Department of Biomedical Informatics, The Ohio State University, 1800 Cannon Dr, Columbus, OH 43210, USA.
J Biomed Inform. 2021 Jun;118:103788. doi: 10.1016/j.jbi.2021.103788. Epub 2021 Apr 20.
Clustering analyses in clinical contexts hold promise to improve the understanding of patient phenotype and disease course in chronic and acute clinical medicine. However, work remains to ensure that solutions are rigorous, valid, and reproducible. In this paper, we evaluate best practices for dissimilarity matrix calculation and clustering on mixed-type, clinical data.

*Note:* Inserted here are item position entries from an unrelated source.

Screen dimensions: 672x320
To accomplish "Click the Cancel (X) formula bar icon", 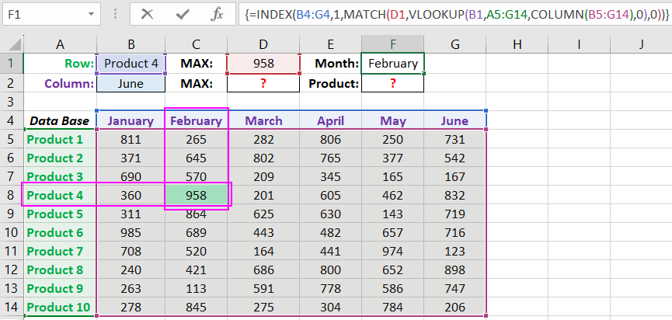I will [147, 14].
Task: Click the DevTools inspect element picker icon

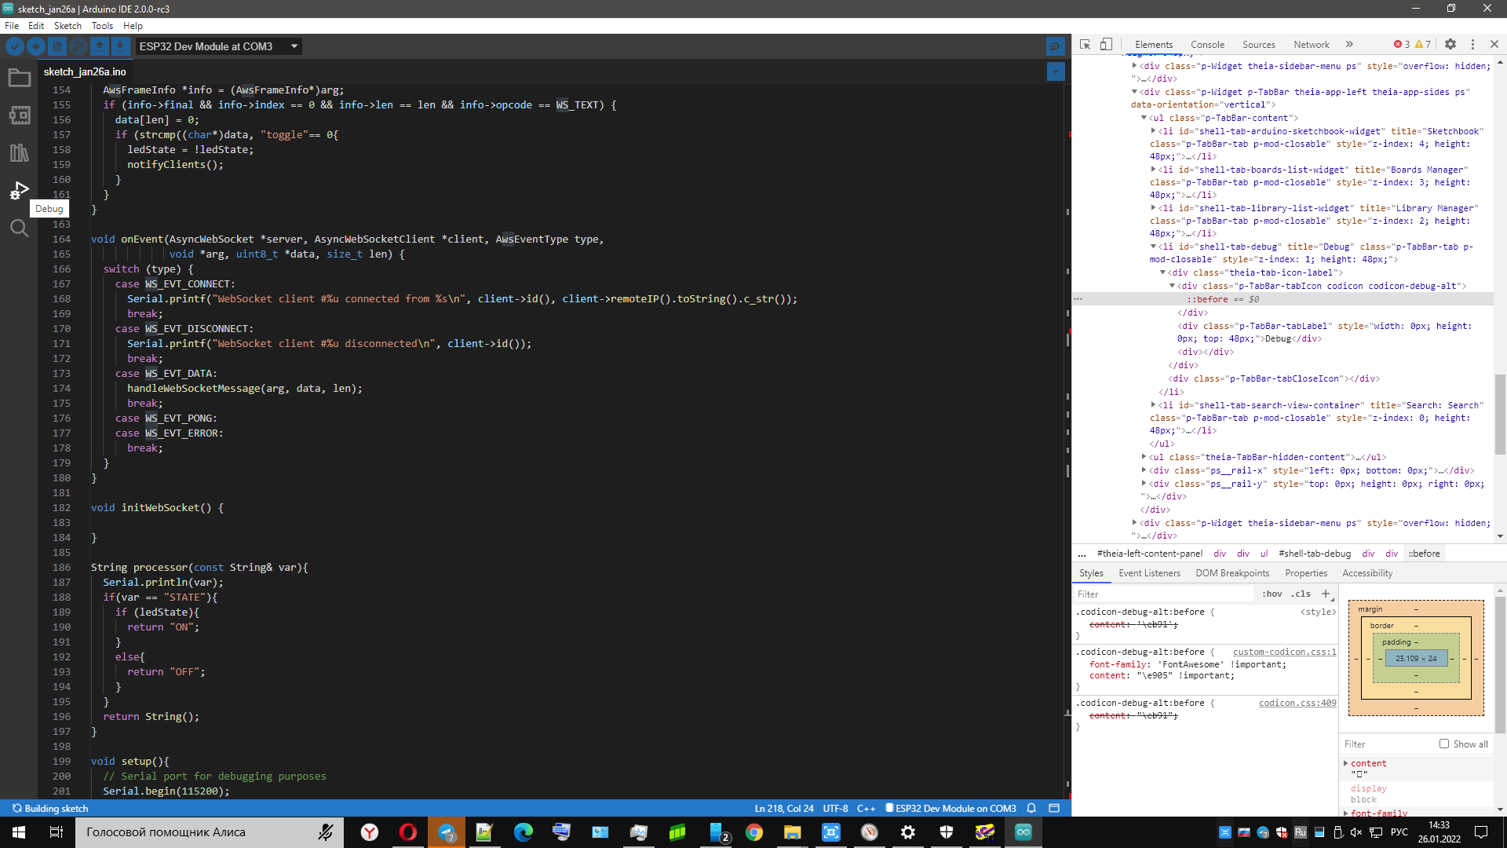Action: [1085, 45]
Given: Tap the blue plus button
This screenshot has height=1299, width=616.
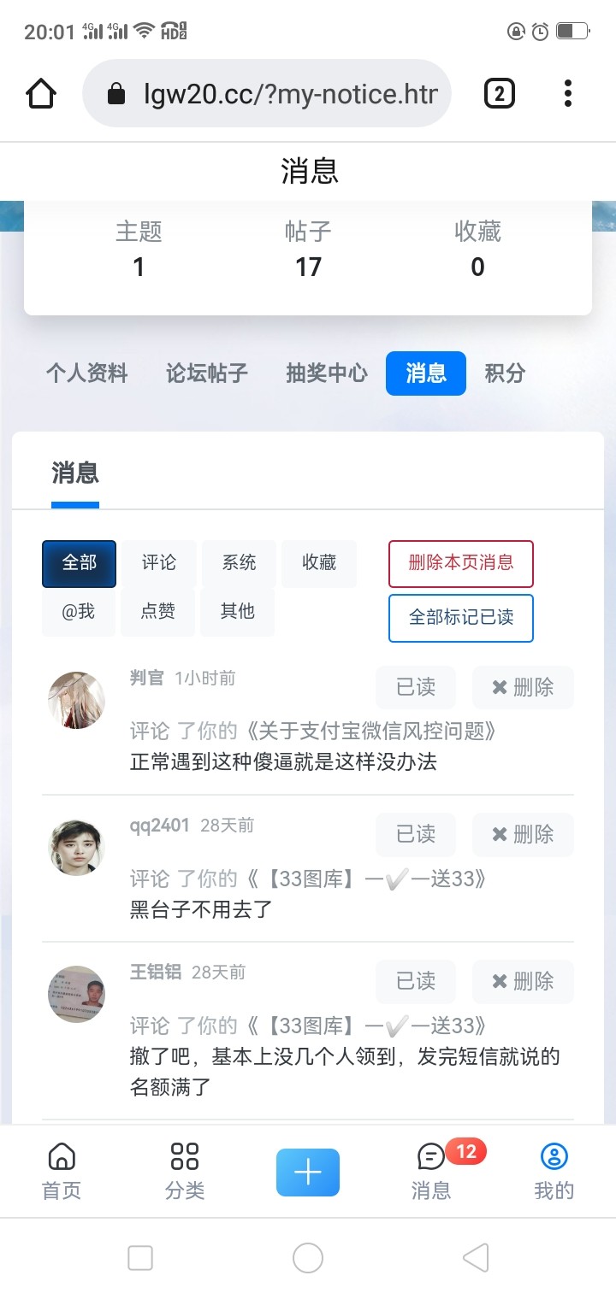Looking at the screenshot, I should point(308,1172).
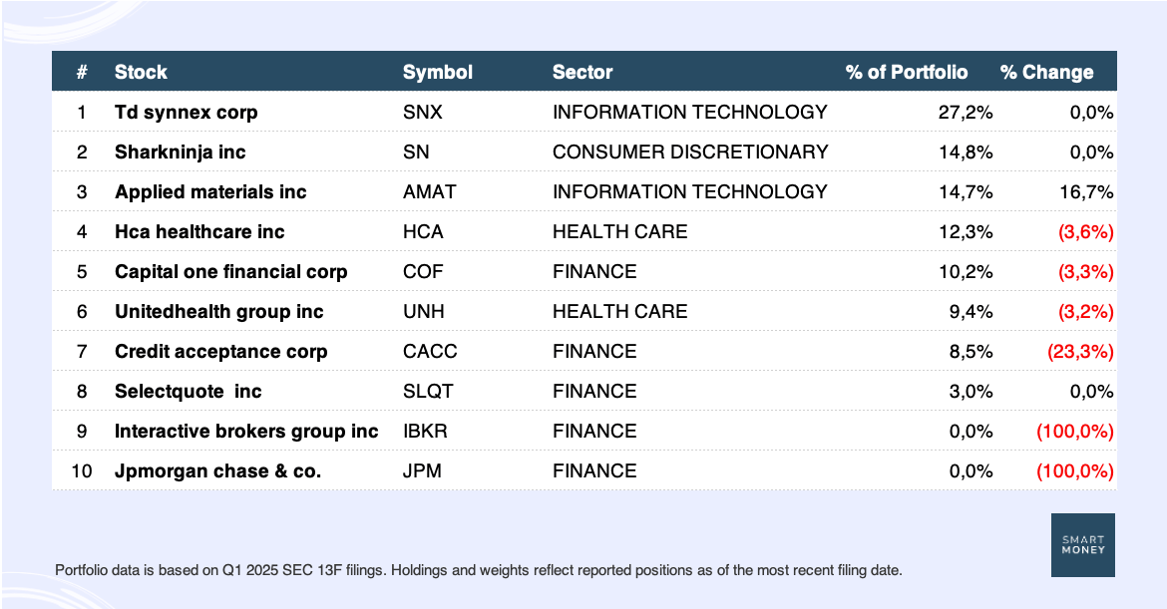1167x609 pixels.
Task: Click the # rank column header
Action: click(82, 72)
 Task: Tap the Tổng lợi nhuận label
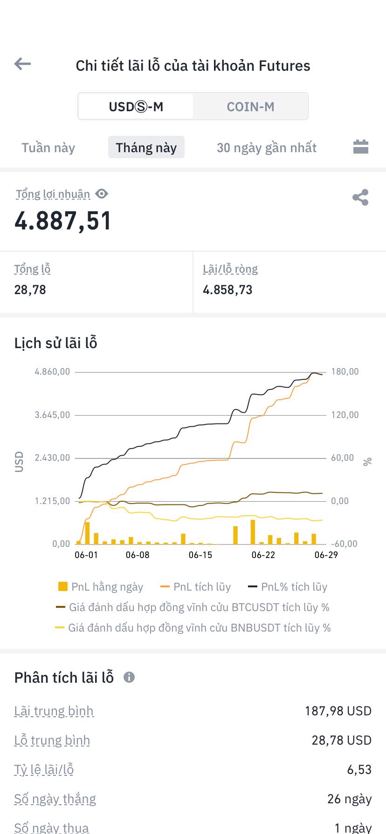point(53,194)
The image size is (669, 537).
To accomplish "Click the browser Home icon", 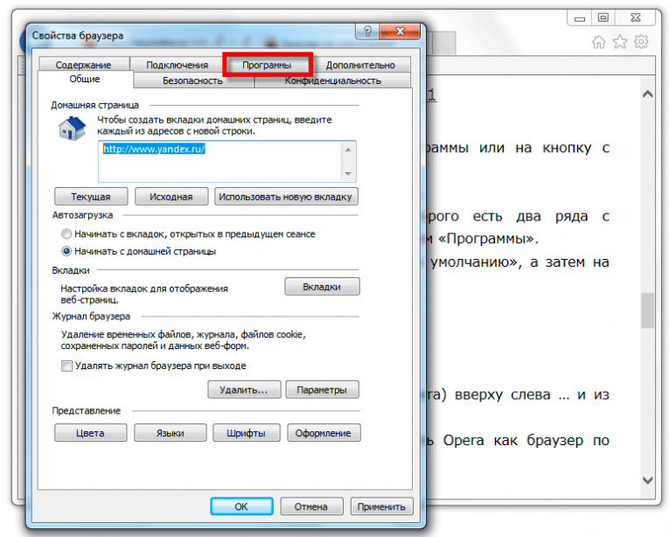I will click(x=599, y=42).
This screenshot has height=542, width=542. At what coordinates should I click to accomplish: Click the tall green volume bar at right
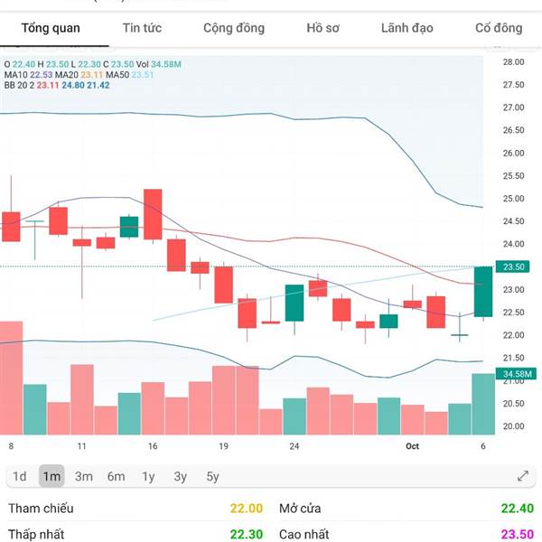483,404
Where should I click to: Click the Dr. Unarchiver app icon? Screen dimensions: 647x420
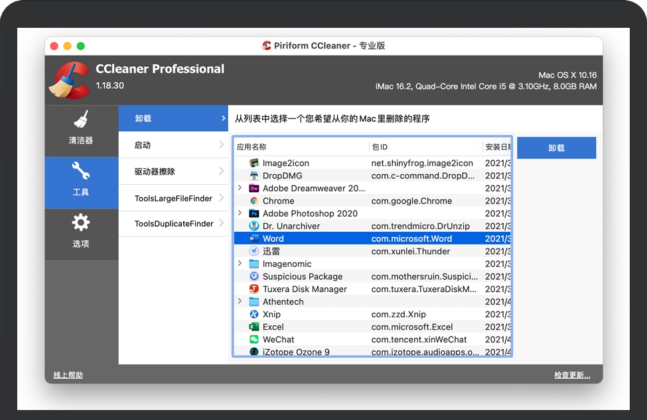(253, 226)
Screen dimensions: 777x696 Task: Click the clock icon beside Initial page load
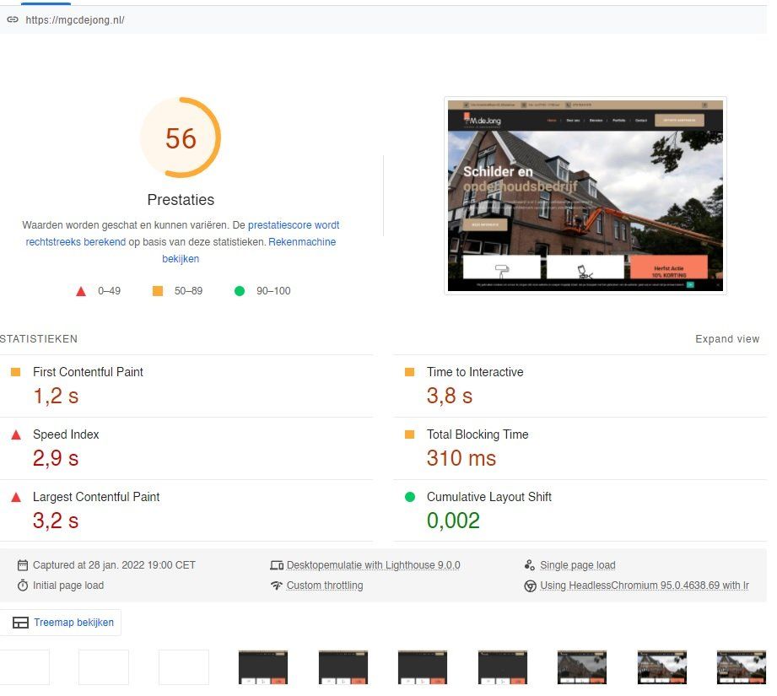click(x=24, y=585)
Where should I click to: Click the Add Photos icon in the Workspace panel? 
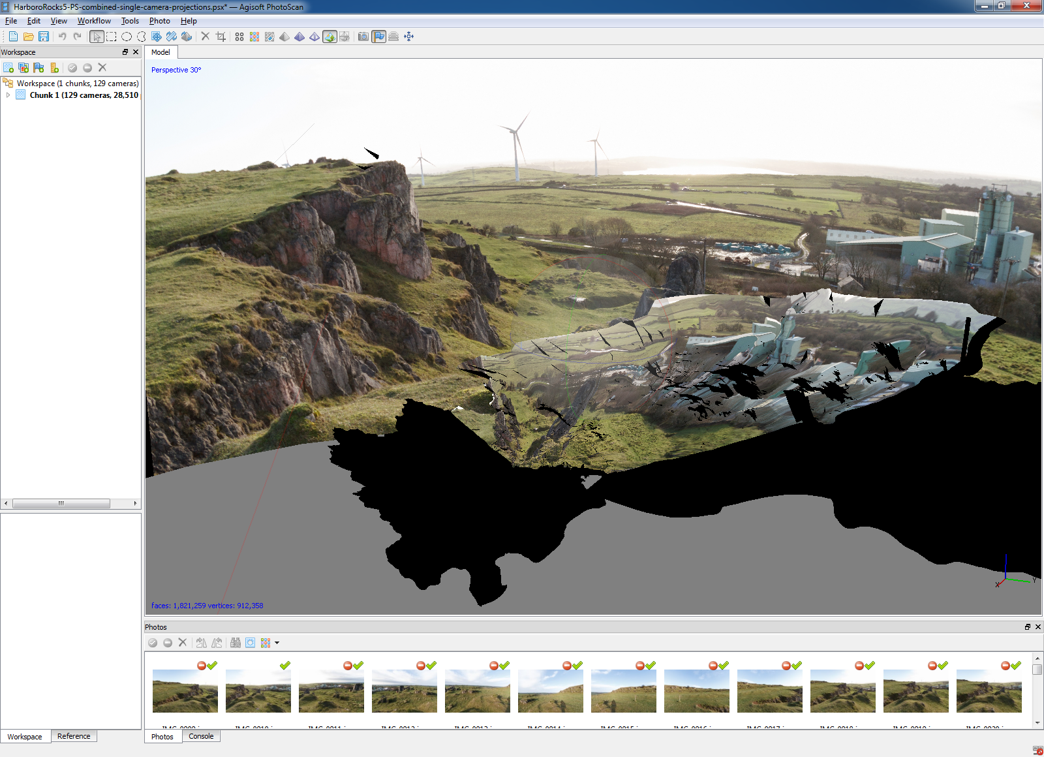(23, 68)

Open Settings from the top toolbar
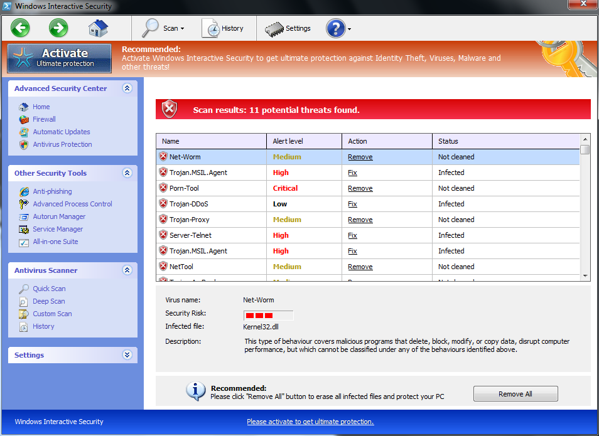(289, 28)

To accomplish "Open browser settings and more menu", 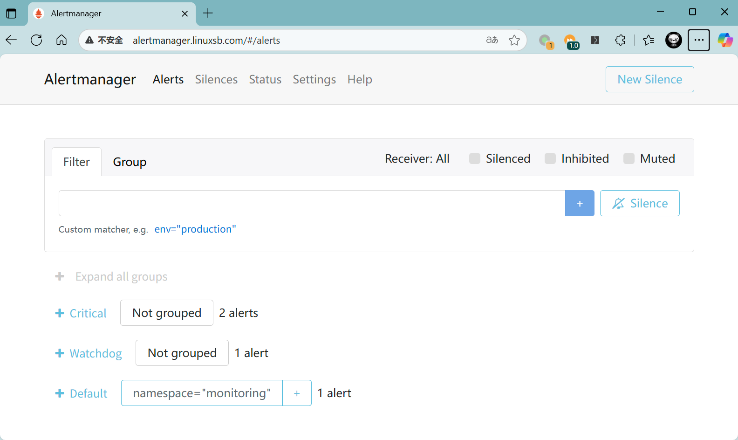I will point(698,40).
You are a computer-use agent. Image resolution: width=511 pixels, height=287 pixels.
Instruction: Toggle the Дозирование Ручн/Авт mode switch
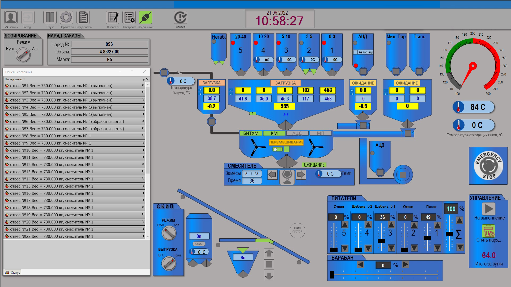(23, 55)
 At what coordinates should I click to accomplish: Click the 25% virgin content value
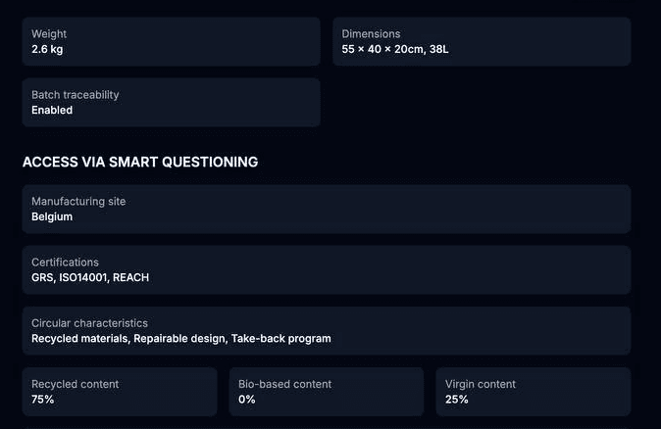457,400
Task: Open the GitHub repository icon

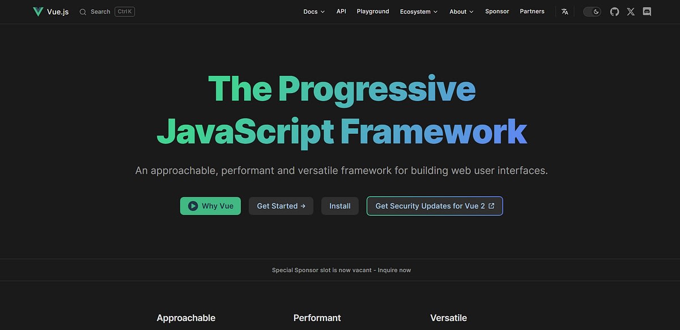Action: (614, 11)
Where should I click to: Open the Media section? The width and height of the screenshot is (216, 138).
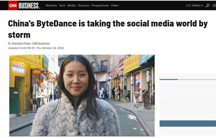[x=72, y=6]
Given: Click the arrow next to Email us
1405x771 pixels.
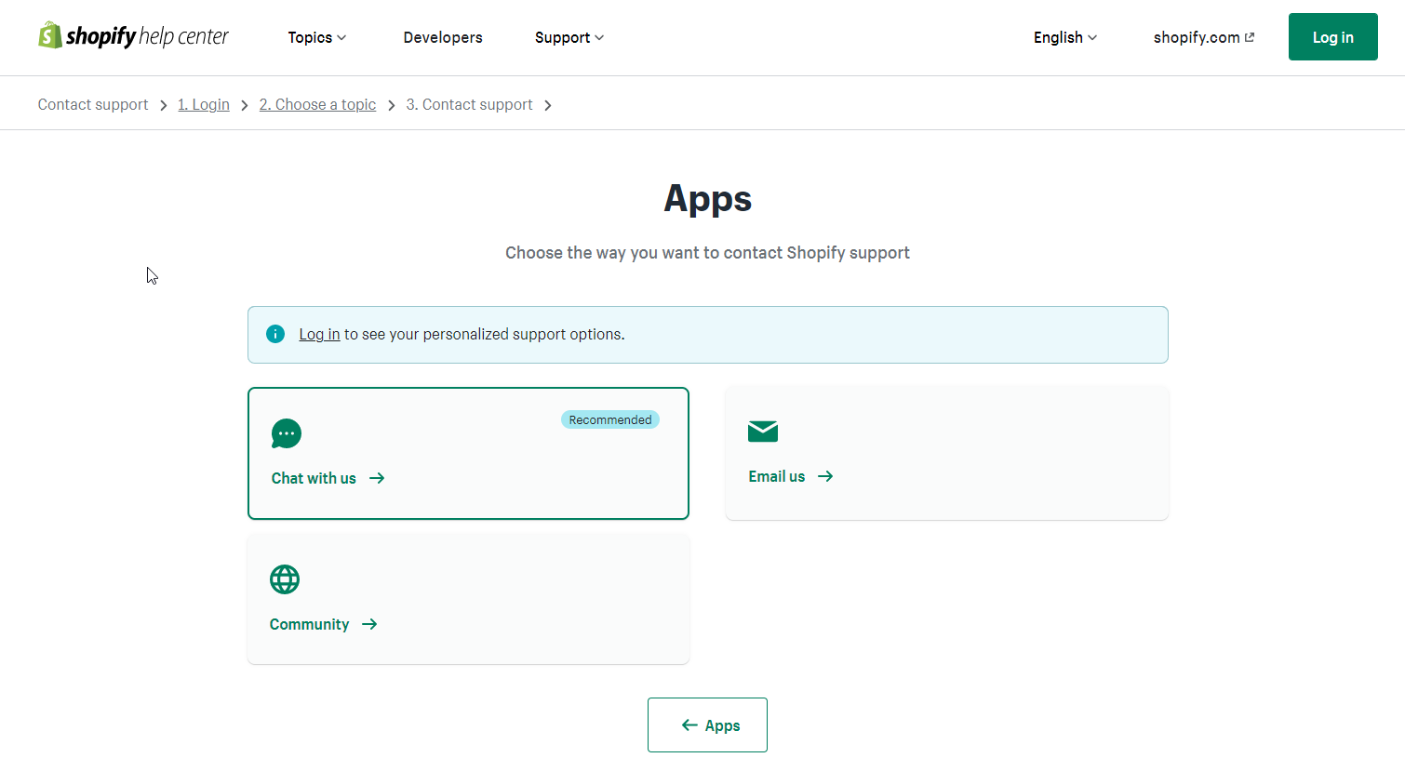Looking at the screenshot, I should tap(825, 476).
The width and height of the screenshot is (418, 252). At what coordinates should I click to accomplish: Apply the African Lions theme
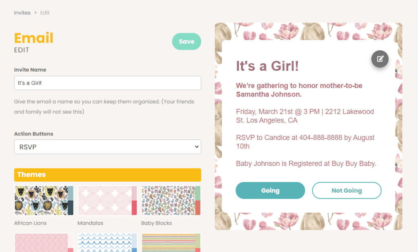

We simulate clinical data to represent problems in clinical trials, cohort studies, and EHR data, including single-type datasets (binary, continuous, categorical) and 4 data mixtures. We test 5 single distance metrics (Jaccard, Hamming, Gower, Manhattan, Euclidean) and 3 mixed distance metrics (DAISY, Supersom, and Mercator) with 3 clustering algorithms (hierarchical (HC), k-medoids, self-organizing maps (SOM)). We quantitatively and visually validate by Adjusted Rand Index (ARI) and silhouette width (SW). We applied our best methods to two real-world data sets: (1) 21 features collected on 247 patients with chronic lymphocytic leukemia, and (2) 40 features collected on 6000 patients admitted to an intensive care unit.
HC outperformed k-medoids and SOM by ARI across data types. DAISY produced the highest mean ARI for mixed data types for all mixtures except unbalanced mixtures dominated by continuous data. Compared to other methods, DAISY with HC uncovered superior, separable clusters in both real-world data sets.
Selecting an appropriate mixed-type metric allows the investigator to obtain optimal separation of patient clusters and get maximum use of their data. Superior metrics for mixed-type data handle multiple data types using multiple, type-focused distances. Better subclassification of disease opens avenues for targeted treatments, precision medicine, clinical decision support, and improved patient outcomes.
在临床环境中进行聚类分析有望改善对慢性和急性临床医学中患者表型和疾病过程的理解。然而,仍需要努力确保解决方案具有严格性、有效性和可重复性。在本文中,我们评估了针对混合类型临床数据的相似性矩阵计算和聚类的最佳实践。
我们模拟临床数据以代表临床试验、队列研究和电子健康记录 (EHR) 数据中的问题,包括单类型数据集(二进制、连续、分类)和 4 种数据混合物。我们测试了 5 种单一距离度量(Jaccard、Hamming、Gower、曼哈顿、欧几里得)和 3 种混合距离度量(DAISY、Supersom 和 Mercator)与 3 种聚类算法(层次聚类 (HC)、k-均值聚类、自组织映射 (SOM))。我们通过调整兰德指数 (ARI) 和轮廓宽度 (SW) 进行定量和可视化验证。我们将最佳方法应用于两个真实世界数据集:(1)在 247 名慢性淋巴细胞白血病患者中收集的 21 个特征,以及(2)在 6000 名入住重症监护病房的患者中收集的 40 个特征。
HC 在所有数据类型上的 ARI 均优于 k-均值聚类和 SOM。对于除连续数据为主的不平衡混合物外的所有混合物,DAISY 产生的混合数据类型的平均 ARI 最高。与其他方法相比,DAISY 与 HC 一起在两个真实世界的数据集均能发现更优、可分离的聚类。
选择适当的混合类型度量可以使研究人员获得患者聚类的最佳分离效果,并最大程度地利用其数据。用于混合类型数据的优越度量使用多种、针对类型的距离来处理多种数据类型。更好的疾病细分可以为靶向治疗、精准医学、临床决策支持和改善患者预后开辟途径。